Physical Culture

views updated

Physical Culture

Based on an ideal of athleticism and physical beauty that dated back to classical Greece, the physical culture movement promoted fitness, health, and muscular strength through regular exercise, participation in sports, and proper nutrition. It had its origins in the eighteenth-century revival of interest in classical aesthetics, especially the artistic emphasis on the muscular male form, and reached its height in the United States, Britain, and Europe from 1880 until 1930. The ideals of the physical culture movement survive today in modified form in the sport of bodybuilding and in the contemporary emphasis on fitness in Europe and the United States.

HISTORY AND CULTURAL CONTEXTS

Perhaps the most prominent forerunner of the physical culture movement was the mid-nineteenth-century doctrine of muscular Christianity. Aimed at young men, this stressed the twin goals of physical fitness, largely through participation in sports, and religious observance, drawing its inspiration in part from the Roman satirist Juvenal's doctrine of mens sana in corpore sano (a sound mind in a sound body). Its advocates included such English writers as Charles Kingsley and Thomas Hughes, who made it the underlying value system of his 1857 novel, Tom Brown's School Days. Despite the popularity of Hughes's novel, and although gymnasia opened in Northampton, Massachusetts, in 1823, in Paris in 1847, and at Oxford University in England in 1858, the physical culture movement did not become fully developed until it was mass-marketed by Eugen Sandow (1867–1925) and Bernarr Macfadden (1868–1955) at the end of the nineteenth century.

====

**Exercise brief:** Reproduce the stretch of the passage on physical culture from "Based on an" through "the United States.", swapping "proper nutrition" for "a balanced diet".

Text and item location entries
====

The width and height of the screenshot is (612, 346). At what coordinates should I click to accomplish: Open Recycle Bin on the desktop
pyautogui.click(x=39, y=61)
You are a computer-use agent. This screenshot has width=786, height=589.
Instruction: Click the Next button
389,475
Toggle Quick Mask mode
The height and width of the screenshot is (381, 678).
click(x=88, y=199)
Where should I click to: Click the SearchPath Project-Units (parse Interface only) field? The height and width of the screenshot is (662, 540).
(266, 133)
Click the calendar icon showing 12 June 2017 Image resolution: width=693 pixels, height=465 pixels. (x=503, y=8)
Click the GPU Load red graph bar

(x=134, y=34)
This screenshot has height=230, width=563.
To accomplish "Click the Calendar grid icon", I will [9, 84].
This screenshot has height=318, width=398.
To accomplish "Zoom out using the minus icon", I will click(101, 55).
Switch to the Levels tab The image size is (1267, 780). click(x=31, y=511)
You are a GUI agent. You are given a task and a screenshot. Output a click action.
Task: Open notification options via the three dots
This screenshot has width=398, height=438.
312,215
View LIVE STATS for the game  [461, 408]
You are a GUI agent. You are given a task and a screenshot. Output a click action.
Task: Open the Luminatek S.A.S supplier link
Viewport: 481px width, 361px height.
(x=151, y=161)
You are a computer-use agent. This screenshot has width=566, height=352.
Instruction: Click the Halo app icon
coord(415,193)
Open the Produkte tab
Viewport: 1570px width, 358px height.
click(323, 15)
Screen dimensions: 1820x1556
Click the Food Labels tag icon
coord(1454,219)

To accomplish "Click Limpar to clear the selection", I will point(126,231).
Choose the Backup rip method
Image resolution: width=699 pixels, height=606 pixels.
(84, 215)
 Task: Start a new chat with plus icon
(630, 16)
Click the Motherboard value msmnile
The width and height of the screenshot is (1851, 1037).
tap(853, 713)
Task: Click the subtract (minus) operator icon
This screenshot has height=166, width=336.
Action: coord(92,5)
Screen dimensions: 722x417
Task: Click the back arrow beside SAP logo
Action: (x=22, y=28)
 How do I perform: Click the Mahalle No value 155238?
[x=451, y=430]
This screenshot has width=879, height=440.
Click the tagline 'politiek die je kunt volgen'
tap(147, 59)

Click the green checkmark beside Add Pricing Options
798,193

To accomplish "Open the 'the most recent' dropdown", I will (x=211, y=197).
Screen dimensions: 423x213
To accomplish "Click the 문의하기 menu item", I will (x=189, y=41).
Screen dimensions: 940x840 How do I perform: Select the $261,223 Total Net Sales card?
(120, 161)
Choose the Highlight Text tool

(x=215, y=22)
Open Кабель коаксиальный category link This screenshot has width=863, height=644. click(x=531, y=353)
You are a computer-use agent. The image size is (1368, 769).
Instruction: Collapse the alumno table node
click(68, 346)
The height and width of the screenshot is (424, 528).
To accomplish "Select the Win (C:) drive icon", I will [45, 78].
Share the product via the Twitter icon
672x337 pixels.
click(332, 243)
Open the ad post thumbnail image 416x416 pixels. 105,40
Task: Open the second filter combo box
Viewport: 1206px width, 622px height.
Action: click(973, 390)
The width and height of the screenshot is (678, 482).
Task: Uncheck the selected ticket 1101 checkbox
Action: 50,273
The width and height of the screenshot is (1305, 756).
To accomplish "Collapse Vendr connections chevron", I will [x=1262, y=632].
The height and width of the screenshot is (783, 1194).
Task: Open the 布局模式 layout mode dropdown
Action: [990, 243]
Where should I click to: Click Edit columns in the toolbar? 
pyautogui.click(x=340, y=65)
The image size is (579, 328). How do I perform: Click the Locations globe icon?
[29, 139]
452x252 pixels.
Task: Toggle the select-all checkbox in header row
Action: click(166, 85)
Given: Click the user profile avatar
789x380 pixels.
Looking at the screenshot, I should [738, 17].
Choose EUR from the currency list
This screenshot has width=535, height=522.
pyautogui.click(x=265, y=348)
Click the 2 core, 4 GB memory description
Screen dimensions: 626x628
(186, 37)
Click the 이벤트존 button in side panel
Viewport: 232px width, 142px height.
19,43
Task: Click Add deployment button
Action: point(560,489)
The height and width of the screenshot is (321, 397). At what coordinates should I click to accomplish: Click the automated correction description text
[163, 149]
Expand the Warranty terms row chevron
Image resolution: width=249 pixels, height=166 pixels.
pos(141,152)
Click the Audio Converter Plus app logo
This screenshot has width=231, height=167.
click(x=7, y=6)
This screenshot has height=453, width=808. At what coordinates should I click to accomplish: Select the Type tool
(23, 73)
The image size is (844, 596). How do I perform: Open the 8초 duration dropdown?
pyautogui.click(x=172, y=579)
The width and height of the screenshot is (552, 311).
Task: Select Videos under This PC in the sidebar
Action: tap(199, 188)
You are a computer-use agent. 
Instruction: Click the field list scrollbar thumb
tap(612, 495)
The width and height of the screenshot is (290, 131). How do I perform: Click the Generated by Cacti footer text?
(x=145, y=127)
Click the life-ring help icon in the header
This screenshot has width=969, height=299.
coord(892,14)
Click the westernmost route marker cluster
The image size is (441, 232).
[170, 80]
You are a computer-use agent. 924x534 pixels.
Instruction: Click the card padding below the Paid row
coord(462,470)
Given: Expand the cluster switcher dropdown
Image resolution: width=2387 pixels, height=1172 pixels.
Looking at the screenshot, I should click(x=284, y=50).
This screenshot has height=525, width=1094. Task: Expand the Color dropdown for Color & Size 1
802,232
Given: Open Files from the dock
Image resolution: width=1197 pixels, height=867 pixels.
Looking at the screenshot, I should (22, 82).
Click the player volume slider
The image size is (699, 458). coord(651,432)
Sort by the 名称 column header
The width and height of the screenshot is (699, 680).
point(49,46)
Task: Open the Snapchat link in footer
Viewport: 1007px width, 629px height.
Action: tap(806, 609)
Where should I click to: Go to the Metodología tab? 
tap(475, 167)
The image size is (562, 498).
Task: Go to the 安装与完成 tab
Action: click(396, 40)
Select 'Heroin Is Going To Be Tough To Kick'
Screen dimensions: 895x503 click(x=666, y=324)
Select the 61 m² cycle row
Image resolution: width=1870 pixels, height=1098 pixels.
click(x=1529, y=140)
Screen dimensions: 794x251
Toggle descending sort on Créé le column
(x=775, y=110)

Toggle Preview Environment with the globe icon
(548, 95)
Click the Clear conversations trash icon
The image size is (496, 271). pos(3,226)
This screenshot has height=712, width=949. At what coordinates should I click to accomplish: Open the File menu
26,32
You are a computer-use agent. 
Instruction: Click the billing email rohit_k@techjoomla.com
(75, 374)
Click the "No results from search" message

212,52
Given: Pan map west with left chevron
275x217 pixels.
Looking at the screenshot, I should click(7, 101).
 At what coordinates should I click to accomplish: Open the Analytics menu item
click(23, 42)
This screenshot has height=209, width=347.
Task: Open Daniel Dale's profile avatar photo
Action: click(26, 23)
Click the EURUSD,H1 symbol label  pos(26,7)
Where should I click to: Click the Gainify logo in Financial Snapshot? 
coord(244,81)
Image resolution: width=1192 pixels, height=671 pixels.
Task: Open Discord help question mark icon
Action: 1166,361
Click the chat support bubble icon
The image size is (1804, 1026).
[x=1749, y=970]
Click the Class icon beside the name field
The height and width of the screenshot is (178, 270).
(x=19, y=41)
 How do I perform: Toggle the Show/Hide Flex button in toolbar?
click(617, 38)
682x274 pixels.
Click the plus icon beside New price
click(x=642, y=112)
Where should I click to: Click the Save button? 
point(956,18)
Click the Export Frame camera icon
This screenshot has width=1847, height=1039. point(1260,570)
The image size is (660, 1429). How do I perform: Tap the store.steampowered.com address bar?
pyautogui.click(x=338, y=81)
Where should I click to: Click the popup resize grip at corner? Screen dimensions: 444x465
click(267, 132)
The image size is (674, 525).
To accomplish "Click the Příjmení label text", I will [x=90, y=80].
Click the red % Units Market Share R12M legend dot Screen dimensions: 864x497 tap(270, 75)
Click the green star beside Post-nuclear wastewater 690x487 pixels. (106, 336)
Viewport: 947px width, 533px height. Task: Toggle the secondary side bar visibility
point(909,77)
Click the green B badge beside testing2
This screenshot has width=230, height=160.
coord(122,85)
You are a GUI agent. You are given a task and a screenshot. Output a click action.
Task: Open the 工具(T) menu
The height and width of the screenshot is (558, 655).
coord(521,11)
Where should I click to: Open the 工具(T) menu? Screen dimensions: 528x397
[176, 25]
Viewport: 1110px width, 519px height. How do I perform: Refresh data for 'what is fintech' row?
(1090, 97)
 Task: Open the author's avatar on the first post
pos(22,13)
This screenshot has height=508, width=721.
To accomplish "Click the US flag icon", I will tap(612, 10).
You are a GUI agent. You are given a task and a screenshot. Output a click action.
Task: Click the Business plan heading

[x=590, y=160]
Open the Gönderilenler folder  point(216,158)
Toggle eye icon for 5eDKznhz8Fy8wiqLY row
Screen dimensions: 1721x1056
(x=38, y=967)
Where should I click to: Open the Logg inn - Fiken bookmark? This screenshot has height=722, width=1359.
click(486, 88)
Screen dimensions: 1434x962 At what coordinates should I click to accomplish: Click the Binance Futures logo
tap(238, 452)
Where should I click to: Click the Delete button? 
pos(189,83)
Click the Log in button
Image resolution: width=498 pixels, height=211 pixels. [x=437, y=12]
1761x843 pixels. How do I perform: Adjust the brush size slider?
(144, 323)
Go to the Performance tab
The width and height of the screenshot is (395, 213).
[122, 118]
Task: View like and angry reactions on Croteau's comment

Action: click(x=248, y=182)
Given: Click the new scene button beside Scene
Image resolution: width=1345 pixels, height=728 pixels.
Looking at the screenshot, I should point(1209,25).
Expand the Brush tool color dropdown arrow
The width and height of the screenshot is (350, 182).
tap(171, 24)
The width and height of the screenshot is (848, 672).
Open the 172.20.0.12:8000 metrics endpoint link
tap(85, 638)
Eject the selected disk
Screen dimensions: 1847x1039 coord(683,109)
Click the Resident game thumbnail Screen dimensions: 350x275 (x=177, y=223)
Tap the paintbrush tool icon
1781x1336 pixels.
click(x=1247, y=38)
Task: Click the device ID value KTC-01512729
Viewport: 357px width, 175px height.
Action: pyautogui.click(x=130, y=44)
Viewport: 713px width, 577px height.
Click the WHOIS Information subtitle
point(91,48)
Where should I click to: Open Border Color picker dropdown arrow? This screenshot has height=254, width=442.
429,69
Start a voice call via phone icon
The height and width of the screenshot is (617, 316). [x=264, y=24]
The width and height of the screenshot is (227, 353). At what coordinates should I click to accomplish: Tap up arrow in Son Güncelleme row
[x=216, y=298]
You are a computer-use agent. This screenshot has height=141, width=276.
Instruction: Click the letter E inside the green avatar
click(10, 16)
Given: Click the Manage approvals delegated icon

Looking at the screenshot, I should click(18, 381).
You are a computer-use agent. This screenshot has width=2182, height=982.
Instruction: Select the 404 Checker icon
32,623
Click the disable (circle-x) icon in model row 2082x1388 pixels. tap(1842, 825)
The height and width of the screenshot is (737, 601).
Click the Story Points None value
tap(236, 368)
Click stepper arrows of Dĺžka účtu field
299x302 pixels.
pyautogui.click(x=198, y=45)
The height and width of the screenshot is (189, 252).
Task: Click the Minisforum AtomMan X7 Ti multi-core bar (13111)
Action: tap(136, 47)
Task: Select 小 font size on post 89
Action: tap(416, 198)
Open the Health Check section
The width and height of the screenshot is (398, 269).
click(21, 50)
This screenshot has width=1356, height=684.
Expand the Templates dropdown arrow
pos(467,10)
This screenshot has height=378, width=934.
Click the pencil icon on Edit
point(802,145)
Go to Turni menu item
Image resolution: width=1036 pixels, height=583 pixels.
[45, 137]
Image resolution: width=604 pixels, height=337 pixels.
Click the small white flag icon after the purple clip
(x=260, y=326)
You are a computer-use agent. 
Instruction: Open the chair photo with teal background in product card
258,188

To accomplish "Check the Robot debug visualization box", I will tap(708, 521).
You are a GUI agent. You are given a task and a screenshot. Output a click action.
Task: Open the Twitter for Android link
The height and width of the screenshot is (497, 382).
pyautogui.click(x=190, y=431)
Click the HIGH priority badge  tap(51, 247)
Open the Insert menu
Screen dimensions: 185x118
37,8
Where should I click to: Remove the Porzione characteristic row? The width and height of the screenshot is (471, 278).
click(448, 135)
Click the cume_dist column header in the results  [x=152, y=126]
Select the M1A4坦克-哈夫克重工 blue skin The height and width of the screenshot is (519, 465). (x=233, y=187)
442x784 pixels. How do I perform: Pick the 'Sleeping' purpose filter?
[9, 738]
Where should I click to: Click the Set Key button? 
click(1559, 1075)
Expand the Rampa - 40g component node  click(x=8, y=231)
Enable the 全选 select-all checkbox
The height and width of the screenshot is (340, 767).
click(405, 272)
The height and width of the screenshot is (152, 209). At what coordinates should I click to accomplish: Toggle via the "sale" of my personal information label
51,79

====

**Output below:**
Based on an ideal of athleticism and physical beauty that dated back to classical Greece, the physical culture movement promoted fitness, health, and muscular strength through regular exercise, participation in sports, and a balanced diet. It had its origins in the eighteenth-century revival of interest in classical aesthetics, especially the artistic emphasis on the muscular male form, and reached its height in the United States, Britain, and Europe from 1880 until 1930. The ideals of the physical culture movement survive today in modified form in the sport of bodybuilding and in the contemporary emphasis on fitness in Europe and the United States.